By Anne Thompson | Thompson on Hollywood February 26, 2013 at 4:27PM
The Bond 50th anniversary celebration brought the magnificent Shirley Bassey, who earned a standing ovation when she hit that high note at the end of "Goldfinger." It's too bad Adele couldn't follow with her Oscar-winning "Skyfall," but they went straight to a commercial. The planned reunion of the Bonds didn't happen because both Roger Moore and Sean Connery weren't up for the trip, said Bond George Lazenby at the BAFTA nominee celebration Friday night in the British Consul's garden in Hancock Park. (When I introduced him to Jared Harris, they shared tales of Jared's father, legendary drinker Richard Harris.)
The music played well in the house, better than host Seth MacFarlane, who earned many audible groans and failed to engage with this audience; as offensive as he often was, the writing was weak and he wasn't funny. While he can sing and dance and read a teleprompter, he actually hasn't developed a real persona. MacFarlane was "serviceable," said one attendee at the Governor's Ball, while the closing number was in bad taste, everyone agreed, and made Neil Patrick Harris look really good.
The Academy insists on continuing to chase the young male demographic while alienating the core older audience that goes to see the nominees. Isn't the Oscars supposed to be a celebration of the movies? I worry that the Academy will consider MacFarlane a success by virtue of an uptick in ratings, which were partly due to his appeal to the younger demo, but were more about the caliber and popularity of the many hits on display.
At the Governor's Ball, when I asked Jennifer Lawrence why she fell, she said, "Look at this dress!" Quentin Tarantino forgave me for not picking him to win by planting a big wet one. Christoph Waltz admitted that in Austria, he used to lose awards--but not since he started working with Tarantino. Michael Feinstein in my humble opinion comes nowhere near last year's Ball crooner, Tony Bennett.
After happy producer George Clooney got his Oscar engraved, he reminded me that "Argo" started winning awards at the Golden Globes and Critics Choice before the Academy's Ben Affleck "snub." In other words it might have won anyway. He was one of many bearded men at the Oscars--but his is for a role in his next directing gig, "Monuments Men," which starts shooting in a few days in Europe-- and could be a factor at next year's Oscars.

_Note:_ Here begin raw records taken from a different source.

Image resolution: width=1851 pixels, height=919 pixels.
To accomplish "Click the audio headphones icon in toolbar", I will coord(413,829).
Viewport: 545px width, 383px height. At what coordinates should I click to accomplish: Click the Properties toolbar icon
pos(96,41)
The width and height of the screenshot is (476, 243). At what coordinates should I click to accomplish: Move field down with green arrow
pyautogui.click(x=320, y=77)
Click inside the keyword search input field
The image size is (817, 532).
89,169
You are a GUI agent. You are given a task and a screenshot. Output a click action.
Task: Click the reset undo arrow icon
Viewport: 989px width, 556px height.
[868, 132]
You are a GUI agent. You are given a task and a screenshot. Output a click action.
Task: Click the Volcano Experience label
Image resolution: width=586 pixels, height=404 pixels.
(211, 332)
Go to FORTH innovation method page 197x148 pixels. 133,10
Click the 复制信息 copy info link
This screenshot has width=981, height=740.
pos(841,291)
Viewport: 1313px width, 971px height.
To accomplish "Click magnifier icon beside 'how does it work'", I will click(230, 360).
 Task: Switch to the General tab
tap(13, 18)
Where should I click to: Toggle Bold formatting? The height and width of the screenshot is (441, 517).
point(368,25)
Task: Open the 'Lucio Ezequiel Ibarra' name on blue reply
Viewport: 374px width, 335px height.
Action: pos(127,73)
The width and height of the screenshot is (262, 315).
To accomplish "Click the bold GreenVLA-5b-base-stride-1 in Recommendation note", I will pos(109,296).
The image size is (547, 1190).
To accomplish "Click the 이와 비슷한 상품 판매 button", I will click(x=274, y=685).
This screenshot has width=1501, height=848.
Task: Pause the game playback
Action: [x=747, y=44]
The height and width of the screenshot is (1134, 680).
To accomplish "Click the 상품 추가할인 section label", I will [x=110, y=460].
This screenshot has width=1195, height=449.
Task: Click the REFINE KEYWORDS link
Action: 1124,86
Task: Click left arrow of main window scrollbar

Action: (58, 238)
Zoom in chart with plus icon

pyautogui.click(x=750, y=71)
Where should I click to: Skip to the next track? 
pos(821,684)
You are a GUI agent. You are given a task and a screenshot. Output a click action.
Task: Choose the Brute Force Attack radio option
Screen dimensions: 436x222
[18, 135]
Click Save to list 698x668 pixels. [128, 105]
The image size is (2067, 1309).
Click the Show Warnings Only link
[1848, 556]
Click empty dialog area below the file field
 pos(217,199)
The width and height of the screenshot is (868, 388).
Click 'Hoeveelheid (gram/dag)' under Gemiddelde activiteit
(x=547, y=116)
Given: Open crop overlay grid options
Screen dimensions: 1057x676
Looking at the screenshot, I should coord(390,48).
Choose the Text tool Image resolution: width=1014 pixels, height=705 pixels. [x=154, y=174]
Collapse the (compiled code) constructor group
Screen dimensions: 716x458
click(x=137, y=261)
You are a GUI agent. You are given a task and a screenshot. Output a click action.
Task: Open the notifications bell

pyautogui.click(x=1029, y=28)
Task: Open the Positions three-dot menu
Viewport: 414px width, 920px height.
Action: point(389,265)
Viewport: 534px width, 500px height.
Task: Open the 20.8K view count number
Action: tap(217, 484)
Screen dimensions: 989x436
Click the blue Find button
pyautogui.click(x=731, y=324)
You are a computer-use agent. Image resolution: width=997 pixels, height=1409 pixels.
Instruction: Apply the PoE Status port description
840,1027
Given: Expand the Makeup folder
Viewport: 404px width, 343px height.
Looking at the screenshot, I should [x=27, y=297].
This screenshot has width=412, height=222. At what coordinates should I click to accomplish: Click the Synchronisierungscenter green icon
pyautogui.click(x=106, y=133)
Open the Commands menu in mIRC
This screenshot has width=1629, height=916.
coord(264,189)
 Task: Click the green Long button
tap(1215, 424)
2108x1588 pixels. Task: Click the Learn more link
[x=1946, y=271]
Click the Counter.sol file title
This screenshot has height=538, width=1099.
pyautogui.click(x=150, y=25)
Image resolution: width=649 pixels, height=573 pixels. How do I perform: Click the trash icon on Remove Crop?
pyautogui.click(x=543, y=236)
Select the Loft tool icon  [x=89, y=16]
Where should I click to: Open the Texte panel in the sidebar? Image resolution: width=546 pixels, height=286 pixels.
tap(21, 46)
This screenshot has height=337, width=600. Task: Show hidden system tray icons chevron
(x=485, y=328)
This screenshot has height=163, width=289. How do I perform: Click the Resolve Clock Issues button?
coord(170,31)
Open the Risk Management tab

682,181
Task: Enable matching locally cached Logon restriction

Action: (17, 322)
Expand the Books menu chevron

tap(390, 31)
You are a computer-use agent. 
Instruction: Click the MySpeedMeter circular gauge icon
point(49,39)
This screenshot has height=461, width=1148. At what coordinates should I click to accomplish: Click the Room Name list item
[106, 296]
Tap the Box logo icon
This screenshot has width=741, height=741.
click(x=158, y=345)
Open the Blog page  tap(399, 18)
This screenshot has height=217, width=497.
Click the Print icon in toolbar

At night's end we checked out Fox's dance party at Lure, where the "Beasts" contingent was dancing up a storm alongside all the "Life of Pi" winners. I hoisted an Oscar and was reminded of how heavy they are. Fox 2000's Elizabeth Gabler was bone-weary after a decade-long fight to get the movie made and turn it into a worldwide hit heading for the $600 million mark. On my way out, Ang Lee arrived. He was smiling.